ABOUT THE BOOK
This book presents a novel framework for studying historical legalisation using quantitative methods, with 10 fully-preserved laws from medieval Sweden, written between c. 1225 and 1350, serving as a case study. By applying a systematic classification scheme to each legal provision, it is possible to investigate the major differences and similarities in structure and content between the 10 laws. This, in turn, allows for the re-assessment of many long-standing problems in Swedish and European medieval legal history that have been challenging to address with traditional methods based on text analyses.

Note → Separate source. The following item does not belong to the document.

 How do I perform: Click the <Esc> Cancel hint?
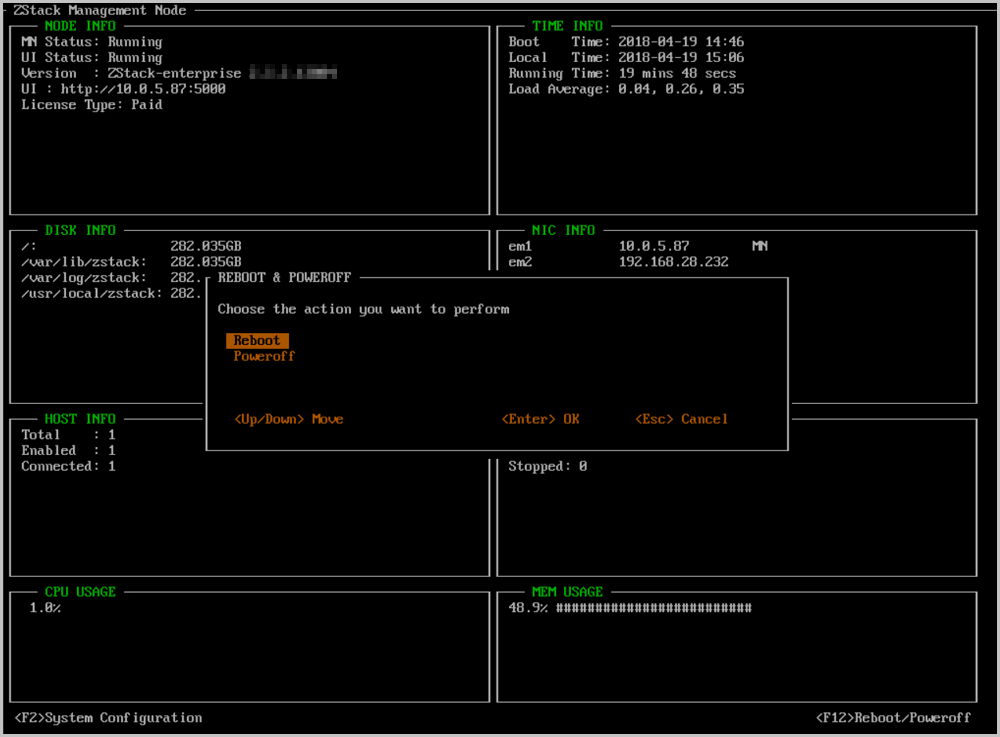click(681, 419)
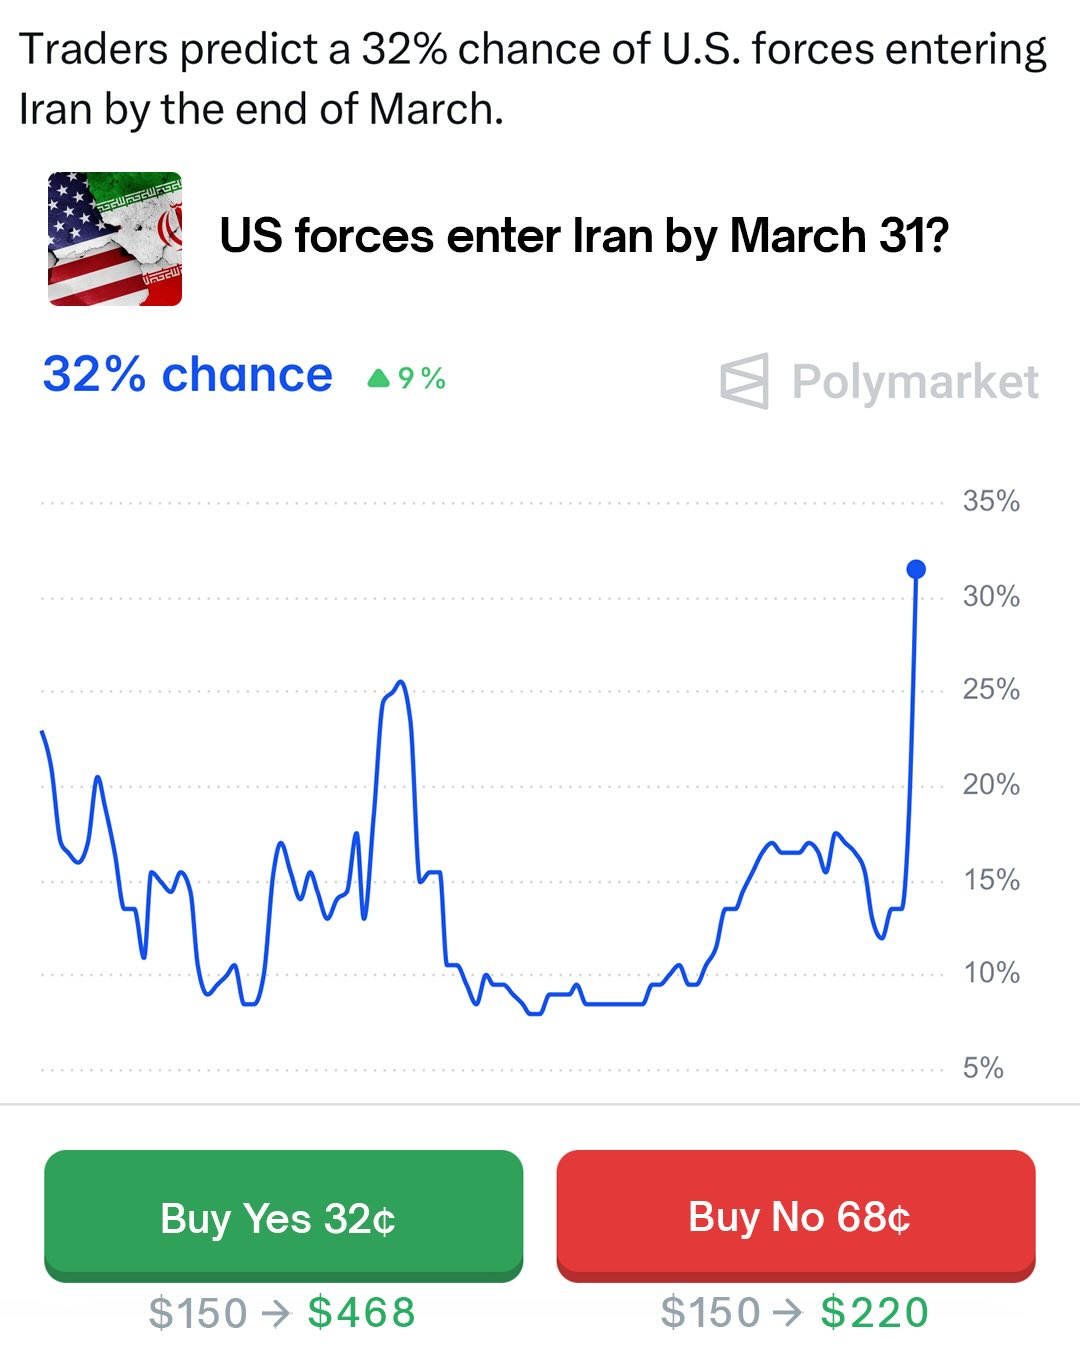This screenshot has height=1350, width=1080.
Task: Open the 'US forces enter Iran by March 31?' title
Action: coord(583,237)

Over the course of the thirteenth and fourteenth centuries, major changes in the proportion of legal provisions devoted to different fields of law, and to prescribed consequences, are found. The book shows how the proportions of civil law and public law expanded at the expense of criminal law. Furthermore, a clear transition from casuistic to more abstract law provisions can also be witnessed.
ABOUT THE AUTHOR
Fredrik Charpentier Ljungqvist is Associate Professor of both History and Physical Geography at Stockholm University, Sweden. His current research interests range from medieval Scandinavian law to the link between past climate variability and historical harvest yields, the effect of plague outbreaks on the history of European building activity, and socio-political aspects of historical food (in)security. He is the author and co-author of more than 80 peer-reviewed articles and the author of four popular science books, and an experienced university teacher and popular science lecturer. As a Pro Futura Scientia Fellow at the Swedish Collegium for Advanced Study, he leads the interdisciplinary project “Disentangling socio-political and climatic factors for food insecurity in early modern Europe (c. 1500–1800)”.